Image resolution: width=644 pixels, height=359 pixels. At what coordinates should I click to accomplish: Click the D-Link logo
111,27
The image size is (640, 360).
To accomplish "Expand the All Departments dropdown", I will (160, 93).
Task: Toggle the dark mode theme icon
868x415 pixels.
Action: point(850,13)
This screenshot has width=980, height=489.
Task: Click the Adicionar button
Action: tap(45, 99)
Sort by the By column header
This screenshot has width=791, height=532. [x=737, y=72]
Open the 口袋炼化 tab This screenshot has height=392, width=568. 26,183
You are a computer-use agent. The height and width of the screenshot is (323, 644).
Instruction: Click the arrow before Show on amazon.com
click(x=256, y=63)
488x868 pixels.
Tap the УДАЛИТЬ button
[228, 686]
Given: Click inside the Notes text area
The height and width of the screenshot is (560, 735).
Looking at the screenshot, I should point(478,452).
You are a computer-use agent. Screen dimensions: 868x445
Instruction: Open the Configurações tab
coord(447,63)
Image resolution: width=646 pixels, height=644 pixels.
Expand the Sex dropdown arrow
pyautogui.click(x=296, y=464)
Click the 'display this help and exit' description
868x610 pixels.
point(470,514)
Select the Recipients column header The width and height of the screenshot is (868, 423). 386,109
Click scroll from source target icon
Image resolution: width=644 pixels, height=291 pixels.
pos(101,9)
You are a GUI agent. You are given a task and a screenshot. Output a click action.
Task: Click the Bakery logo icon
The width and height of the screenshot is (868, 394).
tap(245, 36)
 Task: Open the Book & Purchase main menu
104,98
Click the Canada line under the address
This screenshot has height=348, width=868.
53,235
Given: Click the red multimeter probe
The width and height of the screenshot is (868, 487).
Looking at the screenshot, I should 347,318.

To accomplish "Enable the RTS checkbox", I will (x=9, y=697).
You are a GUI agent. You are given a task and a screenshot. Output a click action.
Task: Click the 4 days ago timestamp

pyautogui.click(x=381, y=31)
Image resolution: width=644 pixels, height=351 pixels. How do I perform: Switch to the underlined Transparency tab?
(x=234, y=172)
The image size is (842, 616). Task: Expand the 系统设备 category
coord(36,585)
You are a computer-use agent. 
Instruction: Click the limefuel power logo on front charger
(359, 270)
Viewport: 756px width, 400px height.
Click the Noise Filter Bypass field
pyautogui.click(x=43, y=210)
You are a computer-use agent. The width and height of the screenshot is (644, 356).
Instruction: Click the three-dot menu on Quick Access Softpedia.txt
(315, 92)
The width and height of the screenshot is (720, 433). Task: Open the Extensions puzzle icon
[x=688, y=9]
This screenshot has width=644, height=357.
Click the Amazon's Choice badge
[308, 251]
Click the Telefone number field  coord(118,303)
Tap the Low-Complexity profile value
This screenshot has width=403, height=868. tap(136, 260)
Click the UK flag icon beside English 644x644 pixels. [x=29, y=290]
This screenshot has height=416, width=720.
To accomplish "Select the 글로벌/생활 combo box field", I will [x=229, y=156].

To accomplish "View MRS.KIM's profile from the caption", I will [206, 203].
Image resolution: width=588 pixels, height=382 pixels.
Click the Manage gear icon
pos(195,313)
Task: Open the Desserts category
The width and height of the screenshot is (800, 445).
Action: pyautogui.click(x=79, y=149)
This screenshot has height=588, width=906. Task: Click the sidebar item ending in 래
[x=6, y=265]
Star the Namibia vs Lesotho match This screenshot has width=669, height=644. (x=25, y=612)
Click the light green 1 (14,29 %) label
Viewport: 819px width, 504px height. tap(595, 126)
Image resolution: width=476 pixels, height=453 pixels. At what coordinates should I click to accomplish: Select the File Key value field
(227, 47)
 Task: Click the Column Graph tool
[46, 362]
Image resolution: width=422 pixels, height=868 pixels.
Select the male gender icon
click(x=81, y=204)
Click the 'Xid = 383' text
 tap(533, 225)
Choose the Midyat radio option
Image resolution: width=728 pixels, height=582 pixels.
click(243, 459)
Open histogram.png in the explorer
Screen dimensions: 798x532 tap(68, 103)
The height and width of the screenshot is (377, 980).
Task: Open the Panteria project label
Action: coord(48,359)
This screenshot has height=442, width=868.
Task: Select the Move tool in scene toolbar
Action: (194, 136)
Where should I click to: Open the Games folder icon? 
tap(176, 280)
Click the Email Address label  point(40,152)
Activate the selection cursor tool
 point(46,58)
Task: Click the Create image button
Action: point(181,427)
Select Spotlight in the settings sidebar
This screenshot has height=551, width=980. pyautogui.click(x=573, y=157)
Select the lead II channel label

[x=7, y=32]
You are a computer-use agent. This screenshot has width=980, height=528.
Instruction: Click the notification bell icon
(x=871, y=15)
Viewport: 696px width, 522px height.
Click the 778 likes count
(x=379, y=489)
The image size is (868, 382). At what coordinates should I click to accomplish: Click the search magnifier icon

■ **Requirement**
Copy, exactly and only, the lines above that begin with the one containing "Tap the Low-Complexity profile value" and finish with the one containing "Task: Open the Desserts category".

■ **Written answer**
Tap the Low-Complexity profile value
This screenshot has width=403, height=868. tap(136, 260)
Click the UK flag icon beside English 644x644 pixels. [x=29, y=290]
This screenshot has height=416, width=720.
To accomplish "Select the 글로벌/생활 combo box field", I will [x=229, y=156].

To accomplish "View MRS.KIM's profile from the caption", I will [206, 203].
Image resolution: width=588 pixels, height=382 pixels.
Click the Manage gear icon
pos(195,313)
Task: Open the Desserts category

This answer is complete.